DVC Bugfix: securely pull data from azure blob backend

in utopian-io •  6 years ago 

Bug Fix: enable DVC to pull data from Azure blob in a more secure way

DVC is a "Data Version Control" system. It keeps your actual data files tucked away on suitable media, such as cloud-based blob storage, while keeping the code naturally in sync with the data, using git. This way you get to eat the cake (sync large, binary, data files with your code) while having it too (keeping the repository small and fast-performing).

Since the code and data are related, automatic CI pipelines can rely on such data and even test and validate it. However, for security reasons, we typically want to run the CI pipelines with reduced credentials, rather than give them full control of the cloud account that was used as storage backend. It turned out that for the case of the Azure blob backend, such reduced-credentials accounts had caused DVC to choke, as described in this issue, effectively preventing the usage of that security measure.

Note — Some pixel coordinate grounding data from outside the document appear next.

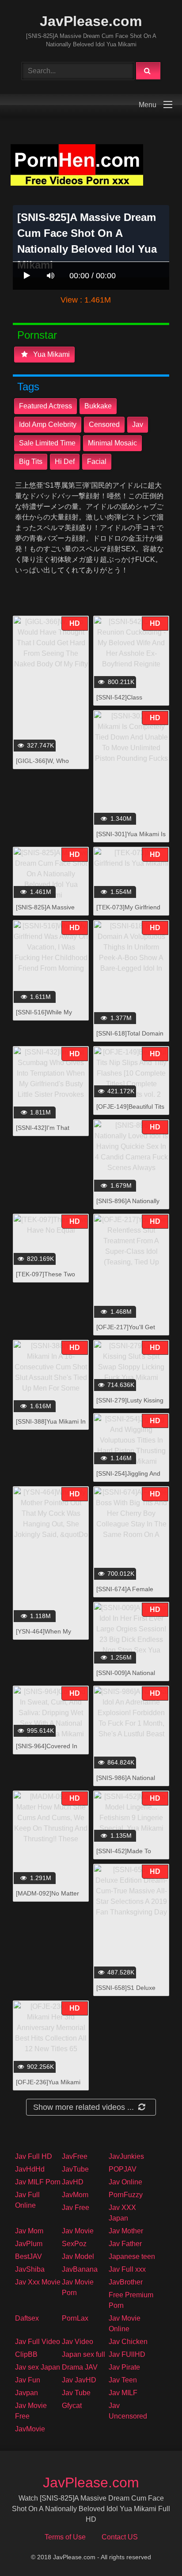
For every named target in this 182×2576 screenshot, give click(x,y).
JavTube (75, 2169)
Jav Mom (29, 2231)
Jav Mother (126, 2231)
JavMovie (30, 2429)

Fortunately, some digging revealed the root cause for the issue, and the workaround I suggested in this PR was quickly reviewed and merged.

  • What was the issue?

In Azure, the common way to authenticate automated tasks to the blob storage is by using SAS tokens instead of the full credentials. However, when trying to use such a token for a dvc pull command in the CI pipeline resulted in an error message, which said "This request is not authorized to perform this operation." (despite the fact that the SAS token did have read permission).

  • The root cause:

It turned out that during the initialization of the blob_service object, the existing implementation had always attempted to create the container on the blob. This is useful, e.g. for the first usage of dvc push command, when the container did not exist before, and it does nothing if the container already exists. However, if you are only trying to pull, and you have only read permissions, it fails.

  • What was the solution?

Instead of always trying to create, we should first try to check if the folder exists. If it does, no reason for the pull command to fail. If it does not, it will fail with a more comprehensible error message, and if you are indeed trying to push, you actually need write permissions, so the error would be expected.

Authors get paid when people like you upvote their post.
If you enjoyed what you read here, create your account today and start earning FREE STEEM!
Sort Order:  

Welcome to STEEM blockchain and Utopian ecosystem!

The contribution post is clear enough to define the problem and the solution. I see that the project owner already merged the changeset into the codebase.

Even though we love contributions like this, we have a set of pre-defined question to determine scores of the contributions. You can see the relevant questions for each category here.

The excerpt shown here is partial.